EverlyWell was founded in Dallas by CEO Julia Cheek in 2015. The company moved to Austin last year, and it has raised $5 million.

"Our selection as a Helix launch partner is further validation of EverlyWell’s platform and the exceptional consumer experience we’ve created,” Cheek said in a news release. “By sharing DNA information alongside key nutrition and metabolic biomarkers that we already offer, EverlyWell is now at the forefront of genomic and biomarker consumer testing.”

Meanwhile, Insitome, which offers DNA-based storytelling to help discover and explain your genomic story, launched its Neanderthal Insight tool that looks at your DNA for signatures of ancient encounters with Neanderthal ancestors and dives into what traits they had and what you may have inherited.

Insitome, meanwhile, was founded in 2016 by CEO Spencer Wells, a former Explorer in Residence with National Geographic who also a co-founder with Embark, the dog DNA startup that recently moved from Austin to Boston. It has raised at least $3 million through a Helix-affiliated accelerator program.

“Each one of us is a unique product of thousands of generations of striving and success, of hardship and adaptation, of migration and mysterious ancient trysts.
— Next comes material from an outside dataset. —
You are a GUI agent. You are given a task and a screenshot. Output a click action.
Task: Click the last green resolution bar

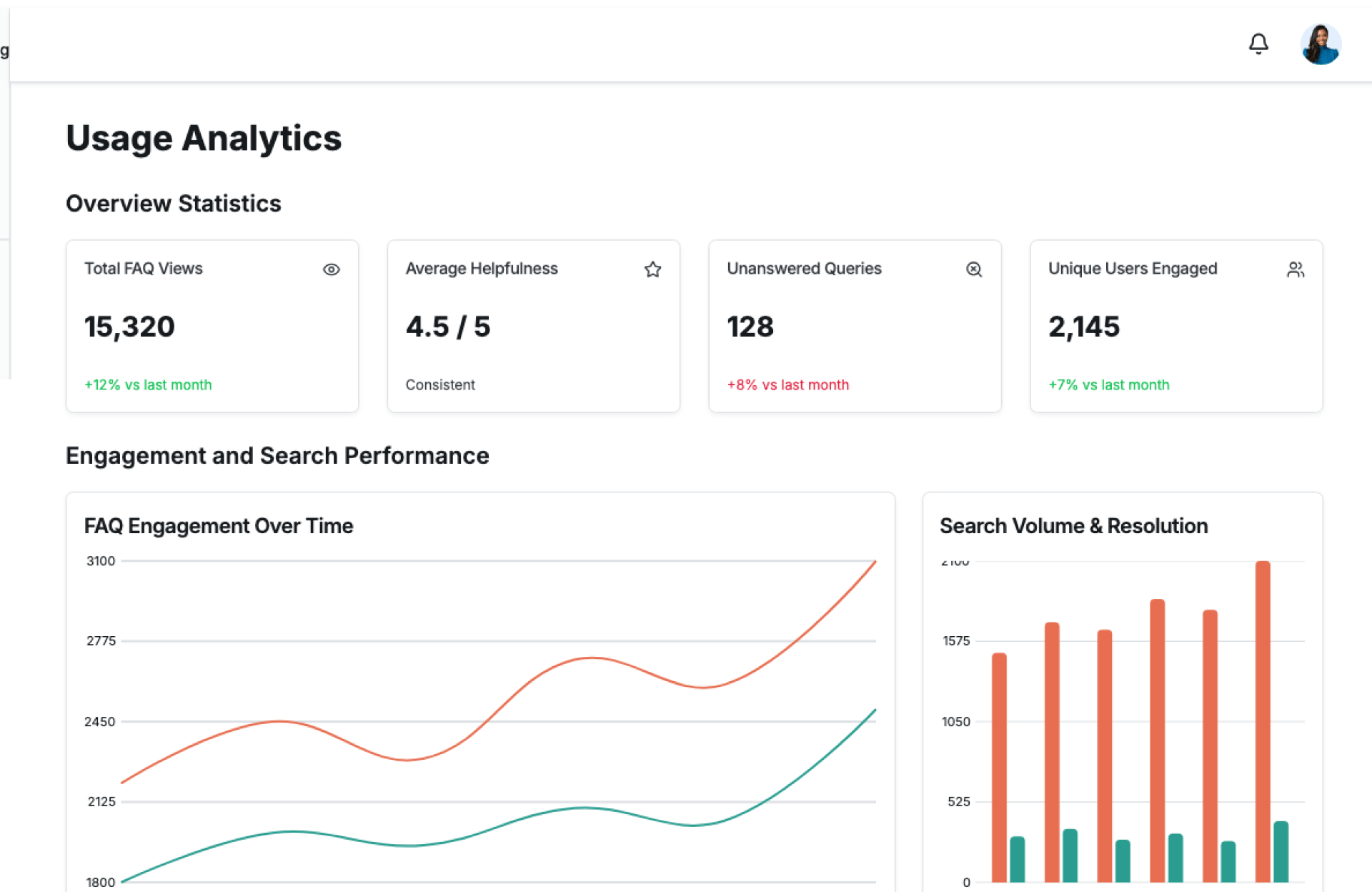pyautogui.click(x=1281, y=852)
The greatest story ever written is the one you carry in your DNA,” Wells said in a news release. “Insitome illuminates your story and reveals your place in human history.

And, Helix itself, though born and based in California, is led by CEO Robin Thurston, who previously founded Austin-based MapMyFitness, a run-calculating app that was acquired by Under Armour in 2013. Thurston was appointed CEO in July 2016 and is among roughly 70 employees split between Helix headquarters in the Bay Area and its lab operations in San Diego.

"We are still very early in the days of people having access to their genomic information, but eventually it will be very common, so we’re building future-forward products with this in mind," Thurston wrote in a blog post earlier this year.